EXERCISE TASK >>
Count the lines of the data below that contain the string "arrow", matching case exactly, and reply with only the number.

Stored dataset items
##########

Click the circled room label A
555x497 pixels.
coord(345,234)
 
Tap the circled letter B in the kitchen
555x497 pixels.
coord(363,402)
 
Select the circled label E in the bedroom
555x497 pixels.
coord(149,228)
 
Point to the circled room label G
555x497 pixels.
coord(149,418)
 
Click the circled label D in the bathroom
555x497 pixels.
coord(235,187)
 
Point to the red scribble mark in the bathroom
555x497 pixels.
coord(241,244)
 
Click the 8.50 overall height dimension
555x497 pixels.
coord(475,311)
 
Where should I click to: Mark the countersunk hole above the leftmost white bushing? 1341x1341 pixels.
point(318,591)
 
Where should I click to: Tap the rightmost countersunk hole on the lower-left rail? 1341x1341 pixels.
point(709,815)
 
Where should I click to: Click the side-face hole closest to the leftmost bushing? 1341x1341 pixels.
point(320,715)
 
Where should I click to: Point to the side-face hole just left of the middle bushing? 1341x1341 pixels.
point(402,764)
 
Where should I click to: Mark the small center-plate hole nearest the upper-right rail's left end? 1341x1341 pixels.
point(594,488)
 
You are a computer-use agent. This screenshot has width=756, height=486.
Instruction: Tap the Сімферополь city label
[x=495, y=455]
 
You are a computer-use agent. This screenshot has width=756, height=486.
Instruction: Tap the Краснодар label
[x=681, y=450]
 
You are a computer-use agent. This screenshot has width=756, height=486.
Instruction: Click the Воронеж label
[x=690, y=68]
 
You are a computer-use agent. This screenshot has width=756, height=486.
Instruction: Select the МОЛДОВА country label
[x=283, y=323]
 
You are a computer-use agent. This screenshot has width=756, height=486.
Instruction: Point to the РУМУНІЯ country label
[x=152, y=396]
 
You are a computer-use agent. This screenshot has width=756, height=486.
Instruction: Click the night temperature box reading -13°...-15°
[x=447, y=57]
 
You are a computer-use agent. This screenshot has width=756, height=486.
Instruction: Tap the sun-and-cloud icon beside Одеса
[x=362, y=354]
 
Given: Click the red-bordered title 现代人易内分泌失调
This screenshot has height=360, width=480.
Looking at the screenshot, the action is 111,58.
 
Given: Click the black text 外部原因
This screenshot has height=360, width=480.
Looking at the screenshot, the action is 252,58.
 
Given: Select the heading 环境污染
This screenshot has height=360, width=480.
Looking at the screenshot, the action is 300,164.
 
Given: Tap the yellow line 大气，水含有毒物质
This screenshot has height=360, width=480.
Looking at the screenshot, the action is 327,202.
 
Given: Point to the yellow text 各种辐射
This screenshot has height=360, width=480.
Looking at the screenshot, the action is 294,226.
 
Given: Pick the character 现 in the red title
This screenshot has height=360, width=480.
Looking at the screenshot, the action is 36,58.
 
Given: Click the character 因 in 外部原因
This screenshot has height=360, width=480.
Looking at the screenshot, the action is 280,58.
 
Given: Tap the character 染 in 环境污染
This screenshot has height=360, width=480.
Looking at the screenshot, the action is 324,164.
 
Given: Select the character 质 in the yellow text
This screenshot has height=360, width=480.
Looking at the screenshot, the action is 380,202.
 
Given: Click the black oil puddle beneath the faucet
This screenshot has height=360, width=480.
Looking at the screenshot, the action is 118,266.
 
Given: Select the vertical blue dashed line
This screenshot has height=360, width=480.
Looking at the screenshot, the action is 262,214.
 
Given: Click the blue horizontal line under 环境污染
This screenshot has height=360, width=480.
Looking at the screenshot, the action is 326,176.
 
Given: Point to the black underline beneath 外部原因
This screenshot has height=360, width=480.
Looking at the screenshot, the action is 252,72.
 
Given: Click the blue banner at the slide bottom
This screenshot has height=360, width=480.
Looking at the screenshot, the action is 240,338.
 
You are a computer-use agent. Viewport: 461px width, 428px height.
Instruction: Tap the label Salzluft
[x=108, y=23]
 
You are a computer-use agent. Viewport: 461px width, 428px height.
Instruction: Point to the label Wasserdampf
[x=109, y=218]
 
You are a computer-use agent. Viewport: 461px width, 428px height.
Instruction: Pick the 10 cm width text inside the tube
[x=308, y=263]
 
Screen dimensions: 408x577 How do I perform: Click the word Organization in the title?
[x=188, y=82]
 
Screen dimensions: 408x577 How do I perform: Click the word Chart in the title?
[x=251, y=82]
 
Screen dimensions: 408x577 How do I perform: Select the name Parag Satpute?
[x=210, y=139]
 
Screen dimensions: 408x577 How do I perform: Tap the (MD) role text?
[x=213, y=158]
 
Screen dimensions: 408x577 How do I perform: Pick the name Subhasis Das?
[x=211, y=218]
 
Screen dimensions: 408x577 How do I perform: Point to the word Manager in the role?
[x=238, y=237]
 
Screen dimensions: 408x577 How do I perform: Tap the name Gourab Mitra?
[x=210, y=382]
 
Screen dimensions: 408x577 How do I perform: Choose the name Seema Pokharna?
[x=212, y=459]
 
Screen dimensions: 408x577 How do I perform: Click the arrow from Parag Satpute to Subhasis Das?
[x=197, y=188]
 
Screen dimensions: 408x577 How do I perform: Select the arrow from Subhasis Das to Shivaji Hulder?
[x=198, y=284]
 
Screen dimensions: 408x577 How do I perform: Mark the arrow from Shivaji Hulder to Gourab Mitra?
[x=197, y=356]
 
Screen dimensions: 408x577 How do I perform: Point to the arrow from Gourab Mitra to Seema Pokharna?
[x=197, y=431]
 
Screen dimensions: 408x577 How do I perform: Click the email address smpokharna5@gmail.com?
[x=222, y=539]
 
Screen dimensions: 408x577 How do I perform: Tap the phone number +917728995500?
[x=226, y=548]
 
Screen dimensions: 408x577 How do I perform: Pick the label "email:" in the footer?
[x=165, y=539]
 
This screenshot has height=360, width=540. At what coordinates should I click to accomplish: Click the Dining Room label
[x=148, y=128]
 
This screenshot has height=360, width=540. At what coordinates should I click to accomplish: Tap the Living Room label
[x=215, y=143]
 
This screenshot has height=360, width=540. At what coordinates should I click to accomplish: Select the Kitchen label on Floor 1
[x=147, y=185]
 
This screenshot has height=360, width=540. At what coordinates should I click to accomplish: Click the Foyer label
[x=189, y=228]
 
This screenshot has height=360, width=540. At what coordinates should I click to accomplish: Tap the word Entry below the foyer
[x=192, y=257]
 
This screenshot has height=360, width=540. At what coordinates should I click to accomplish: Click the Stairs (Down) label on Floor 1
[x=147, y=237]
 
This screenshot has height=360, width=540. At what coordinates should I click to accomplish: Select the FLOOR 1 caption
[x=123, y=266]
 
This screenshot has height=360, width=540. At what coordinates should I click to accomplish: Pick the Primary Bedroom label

##########

RESPONSE TO THE TASK >>
4